Classification problems are a broad class of machine learning applications devoted to assigning input data to a predefined category based on its features. If the boundary between the categories has a linear relationship to the input data, a simple logistic regression algorithm may do a good job. For more complex groupings, such as in classifying the points in the diagram below, a neural network can often give good results.

In a shallow neural network, the values of the feature vector of the data to be classified (the *input layer*) are passed to a layer of nodes (also known as neurons or units) (the *hidden layer*) each of which generates a response according to some activation function, $g$, acting on the weighted sum of those values, $z$. The responses of each unit in the hidden layer is then passed to a final, *output layer* (which may consist of a single unit), whose activation produces the classification prediction output.

Identifying the layers with superscript labels $[0]$ (input layer), $[1]$ (hidden layer) and $[2]$ (output layer) so that $a^{[0]}_j \equiv x_j $ are the input feature values, and $a^{[2]} \equiv \hat{y}$ is the output classification we can write: $$ z^{[\ell]}_j = \sum_{k=1}^{n^{[\ell]}} w_{jk}^{[\ell]} a_k^{[\ell-1]} + b_j^{[\ell]}; \quad a^{[\ell]} = g^{[\ell]}(z^{[\ell]}_j). $$ Here, $n^{[\ell]}$ is the number of units in the $\ell$th layer; we will consider a binary classification case for which $n^{[2]} = 1$.

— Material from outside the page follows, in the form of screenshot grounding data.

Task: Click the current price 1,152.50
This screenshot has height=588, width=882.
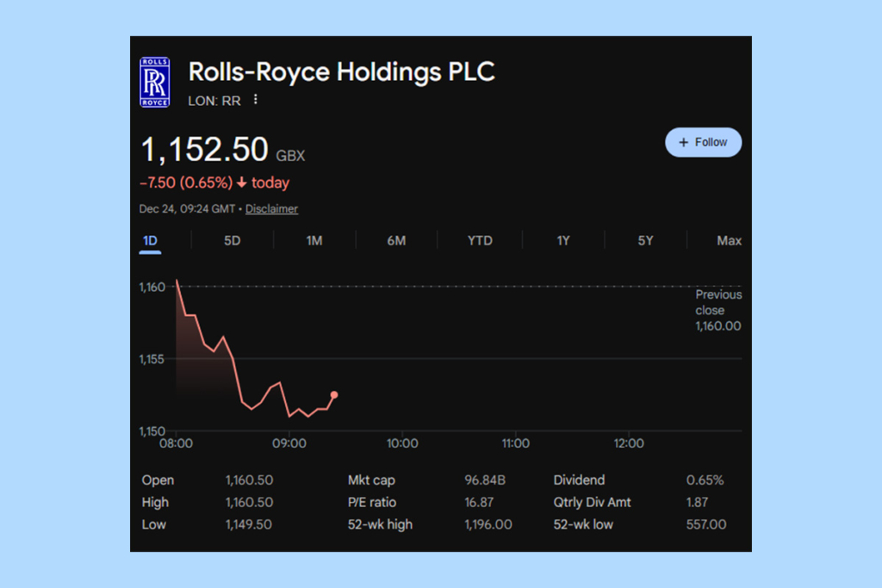Action: 204,149
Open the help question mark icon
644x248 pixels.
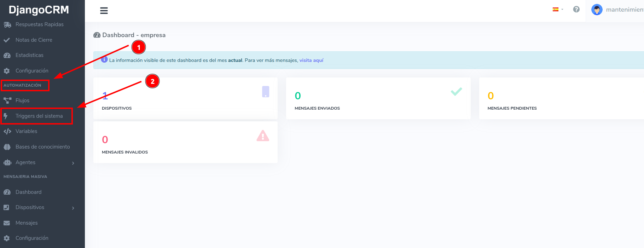pyautogui.click(x=576, y=10)
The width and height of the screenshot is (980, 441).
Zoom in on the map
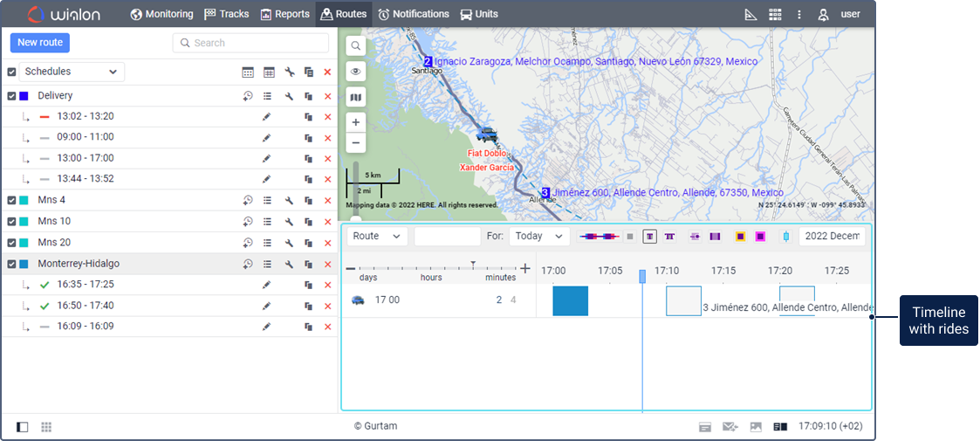point(356,123)
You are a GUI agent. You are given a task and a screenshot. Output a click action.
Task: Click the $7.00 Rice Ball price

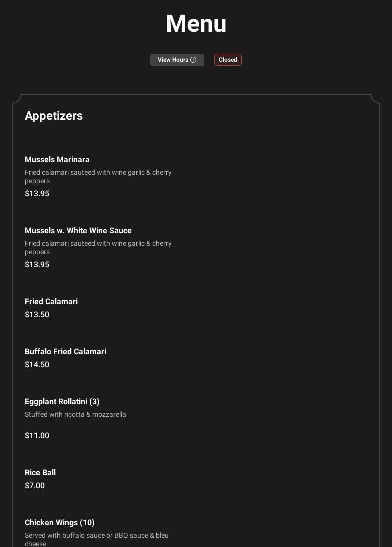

To train the neural network, it is presented with $m$ training examples, $\boldsymbol{x}^{(1)}, \boldsymbol{x}^{(2)}, \ldots, \boldsymbol{x}^{(m)}$ corresponding to known classifications $y^{(1)}, y^{(2)}, \ldots, y^{(m)}$ and the difference between $\hat{y}$ and $y$ (expressed in terms of some *cost function*) is minimized with respect to the parameters $w_{jk}^{[\ell]}$ and $b_j^{[\ell]}$ ($\ell=1,2$) as with regular logistic regression.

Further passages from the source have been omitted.